Krasnikov Tube

S. V. Krasnikov is a theoretical Physicist at the Central Astronomical Observatory at Pulkovo in St. Petersburg, Russia. He has examined Micheal Alcubierre's proposal and found what seems to be a near-fatal flaw in the scheme: if the space warp moves faster than the velocity of light, it cannot be controlled from inside. Krasnikov's analysis shows that at superluminal speeds the interior of the bubble is causally isolated from its surface and exterior. Photons cannot pass from the inside to the outside. Therefore, there would be no way of controlling the space warp, of stopping, starting or steering.
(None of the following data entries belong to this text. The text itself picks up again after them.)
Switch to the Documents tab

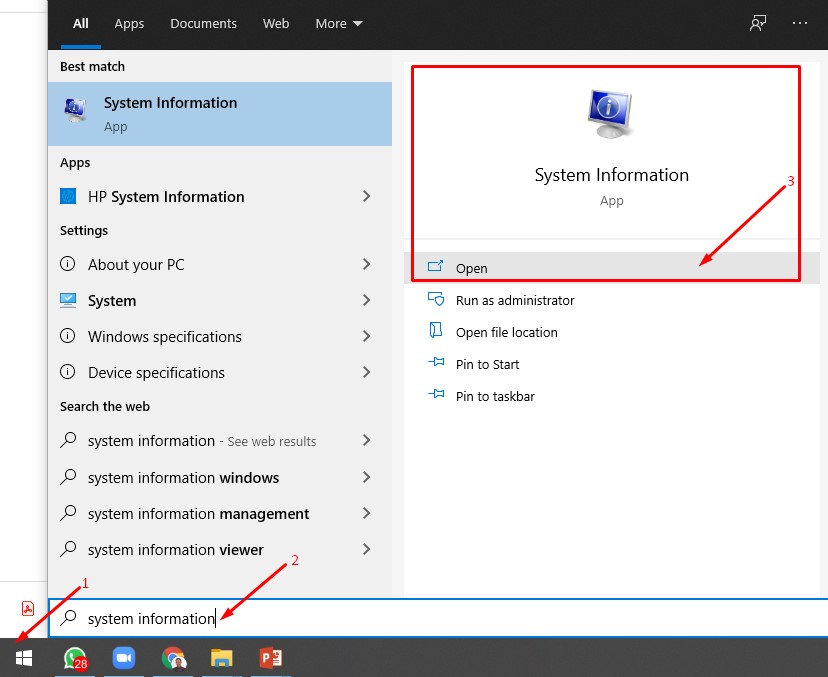(x=203, y=23)
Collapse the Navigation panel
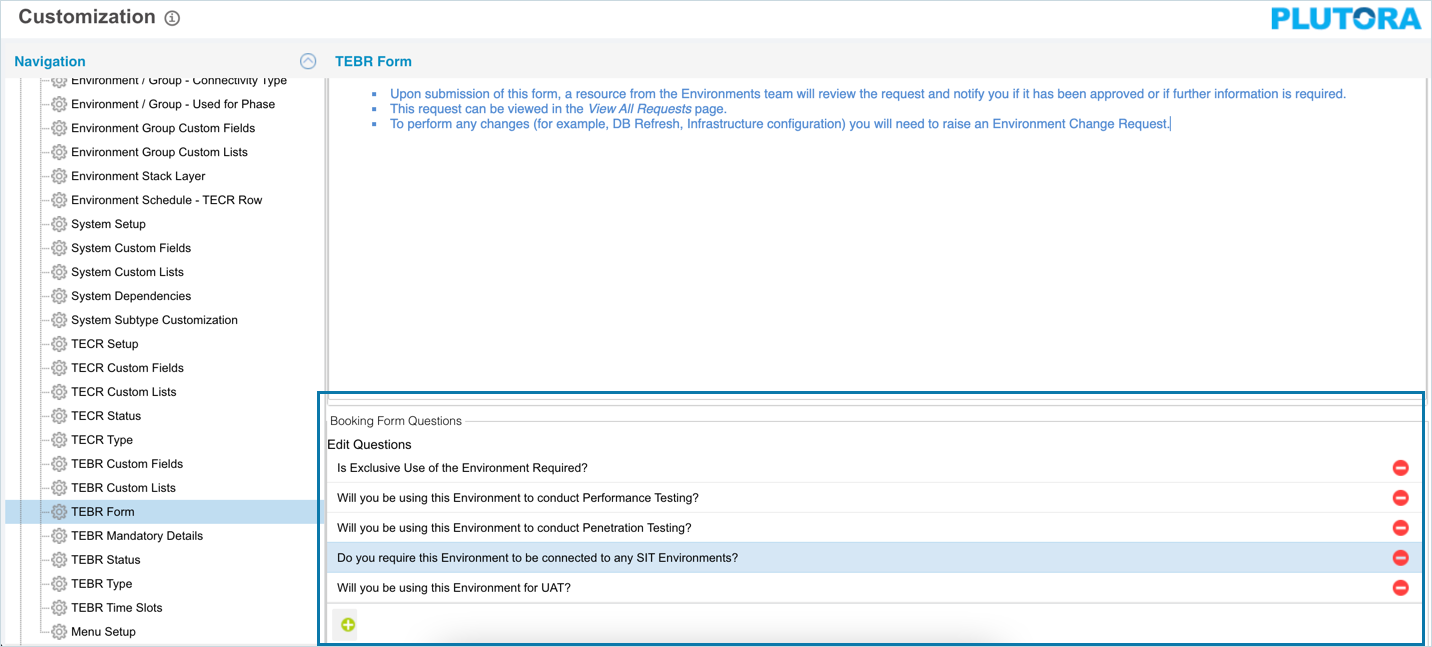 point(308,61)
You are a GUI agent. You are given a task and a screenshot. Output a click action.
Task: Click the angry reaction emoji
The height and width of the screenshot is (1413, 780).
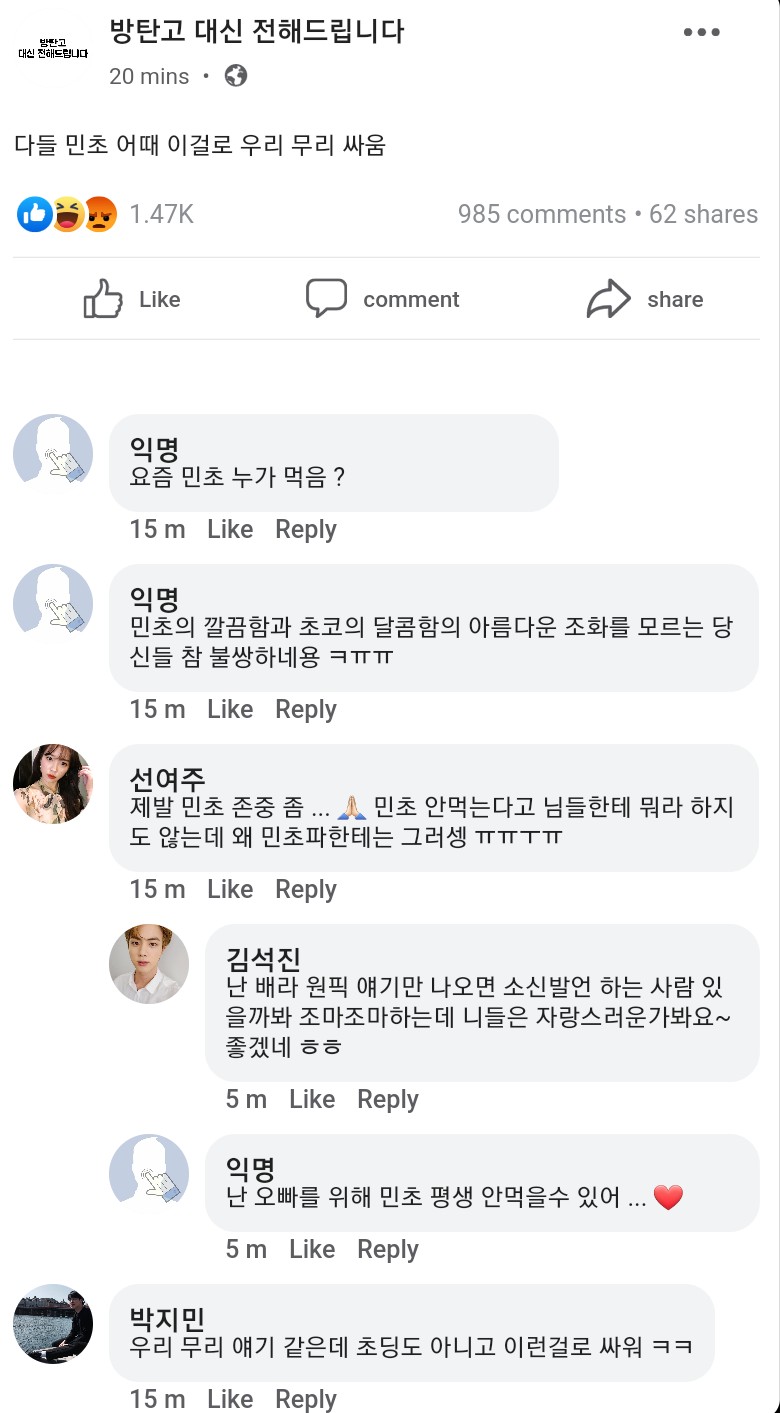(100, 214)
Of course, these problems might be circumvented by entering and exiting an Alcubierre space warp while it was traveling slowly, arranging for some automatic mechanism to raise the bubble velocity above the speed of light for a programmed period, and then lower the speed again in order to exit. This scheme is unworkable because material objects (like control computers and a warp generators) in the skin of the bubble would be destroyed by the enormous forces generated from space annihilation or creation, while outside the bubble they would not travel at the superluminal speed of the interior and would be left behind. Therefore, Krasnikov proposes an alternative: create a space warp behind the space ship as it travels at near lightspeed to some distant star system, and then use the "tube" thus created for the return trip. This distortion of space that has an interesting property for the return trip: it gets you back home shortly after you left, no matter how far you go. In effect the Krasnikov Tube is a tunnel through time, connecting the departure time of the ship with the time of its arrival. Inside the tube space-time is flat, but the path limits of light through space-time has been opened out so that it permits superluminal travel in one direction only, e.g., back to the starting point on Earth. Krasnikov argues that despite the time-machine-like aspects of his metric, it cannot violate the Law of Causality (that a cause must always precede its effects in all coordinate systems and along all space-time paths) because all points along the round-trip path of the spaceship always have an ordered timelike separation interval algebraic terms, c2(t1-t2)2 is always larger than (x1-x2)2 + (y1-y2)2 + (z1-z2)2. This means, for example, that a light-beam message sent along a Krasnikov Tube cannot be used for back-in time signaling.